Everything is thrown at the visuals: scenic effects, video projection, large-scale puppetry, fire, flying on wires... the whole mishpocha.  But here, the visuals tend to be stand-alone effects... they do not illuminate what one is hearing or understanding: the start of the third act is mostly taken up with the ensemble SLOWLY crossing from left to right, both upstage and downstage, pulling sellotape across the stage at various heights... this goes on forever and for the wont of an OH WOW stage image - shimmering strands marking the march of the miners - the mind is distracted from the music and what is being told.

There were arresting stage images: a huge living ball of newspapers seeming coming to life at the back of the stage for Gandhi to enter it and emerge in the persona the world was to grow to know;  waving waves of newsprint;  giant warriors fighting each other in the opening scene based on the Mahabharata; a giant fire pit surrounded by Gandhi's acolytes... but the last stage image really irked me... a figure is on a tall podium at the back of the stage obviously giving a loooong speech while Gandhi sings "(God) comes into being age after age" and slowly (everything is done slowly as I said) wanders to the back of the stage to rest his hand on the podium by way of benediction... yes it's supposed to be Martin Luther King.  All very hokey... you can tell it's written by an American!

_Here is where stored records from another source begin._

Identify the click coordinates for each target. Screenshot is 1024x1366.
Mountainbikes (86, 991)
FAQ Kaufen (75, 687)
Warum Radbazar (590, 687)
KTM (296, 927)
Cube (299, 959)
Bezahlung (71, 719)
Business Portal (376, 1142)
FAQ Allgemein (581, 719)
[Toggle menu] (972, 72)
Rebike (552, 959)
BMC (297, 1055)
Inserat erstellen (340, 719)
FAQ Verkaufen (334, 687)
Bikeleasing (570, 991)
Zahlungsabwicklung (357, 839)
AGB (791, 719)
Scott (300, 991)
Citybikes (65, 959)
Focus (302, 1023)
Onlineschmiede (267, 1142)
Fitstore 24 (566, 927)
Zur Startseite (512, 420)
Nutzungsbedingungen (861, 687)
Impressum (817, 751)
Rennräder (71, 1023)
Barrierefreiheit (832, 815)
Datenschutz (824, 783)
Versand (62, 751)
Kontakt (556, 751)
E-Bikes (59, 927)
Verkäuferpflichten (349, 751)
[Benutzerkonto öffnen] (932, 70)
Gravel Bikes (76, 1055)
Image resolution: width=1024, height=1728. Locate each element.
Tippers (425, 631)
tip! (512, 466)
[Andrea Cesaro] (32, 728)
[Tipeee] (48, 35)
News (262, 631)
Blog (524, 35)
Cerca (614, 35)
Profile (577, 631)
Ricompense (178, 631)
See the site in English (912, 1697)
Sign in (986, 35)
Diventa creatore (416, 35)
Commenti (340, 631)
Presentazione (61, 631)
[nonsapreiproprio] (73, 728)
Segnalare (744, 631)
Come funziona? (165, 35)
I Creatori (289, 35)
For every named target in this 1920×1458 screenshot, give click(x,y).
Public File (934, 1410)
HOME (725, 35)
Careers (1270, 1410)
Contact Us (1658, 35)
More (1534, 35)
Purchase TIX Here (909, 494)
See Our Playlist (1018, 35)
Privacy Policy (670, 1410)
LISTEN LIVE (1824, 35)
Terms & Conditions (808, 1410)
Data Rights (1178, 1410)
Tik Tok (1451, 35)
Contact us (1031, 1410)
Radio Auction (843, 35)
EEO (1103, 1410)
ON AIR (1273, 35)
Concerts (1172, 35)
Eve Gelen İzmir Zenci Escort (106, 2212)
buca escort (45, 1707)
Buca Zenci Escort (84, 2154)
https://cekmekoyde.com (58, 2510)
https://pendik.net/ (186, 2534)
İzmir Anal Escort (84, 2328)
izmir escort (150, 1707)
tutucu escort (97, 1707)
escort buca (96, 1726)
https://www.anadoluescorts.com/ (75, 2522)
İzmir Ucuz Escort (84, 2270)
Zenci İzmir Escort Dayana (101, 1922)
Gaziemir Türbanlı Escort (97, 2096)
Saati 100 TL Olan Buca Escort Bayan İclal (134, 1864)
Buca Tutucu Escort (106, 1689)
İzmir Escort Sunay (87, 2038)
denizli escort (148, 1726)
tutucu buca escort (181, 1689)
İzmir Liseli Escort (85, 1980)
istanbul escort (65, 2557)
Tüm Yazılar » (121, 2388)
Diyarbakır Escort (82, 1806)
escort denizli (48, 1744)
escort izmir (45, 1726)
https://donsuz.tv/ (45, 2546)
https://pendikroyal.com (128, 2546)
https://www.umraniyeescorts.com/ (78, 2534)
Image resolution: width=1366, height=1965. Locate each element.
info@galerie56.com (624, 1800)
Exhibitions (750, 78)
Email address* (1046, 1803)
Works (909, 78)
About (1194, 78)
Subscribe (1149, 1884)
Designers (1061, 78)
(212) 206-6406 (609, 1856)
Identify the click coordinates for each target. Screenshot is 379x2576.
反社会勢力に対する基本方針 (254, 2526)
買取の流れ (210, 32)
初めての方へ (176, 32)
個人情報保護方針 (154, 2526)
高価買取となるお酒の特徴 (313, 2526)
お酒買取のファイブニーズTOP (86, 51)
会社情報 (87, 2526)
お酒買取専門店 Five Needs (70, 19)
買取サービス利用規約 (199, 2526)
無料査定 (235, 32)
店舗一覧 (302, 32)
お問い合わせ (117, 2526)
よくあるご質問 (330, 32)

Oh and one last thing... in these days of both non-traditionalist and strict ethnic casting - when did you last see a white Othello? - why were all the singers white?  In these production photos, the cast looks more like the local operatic society from MIDSOMER MURDERS, in fact Toby Spence looks more like John Crippin than Mahatma Gandhi.

If this was a West End show there would be woolly liberal protesters around the theatre!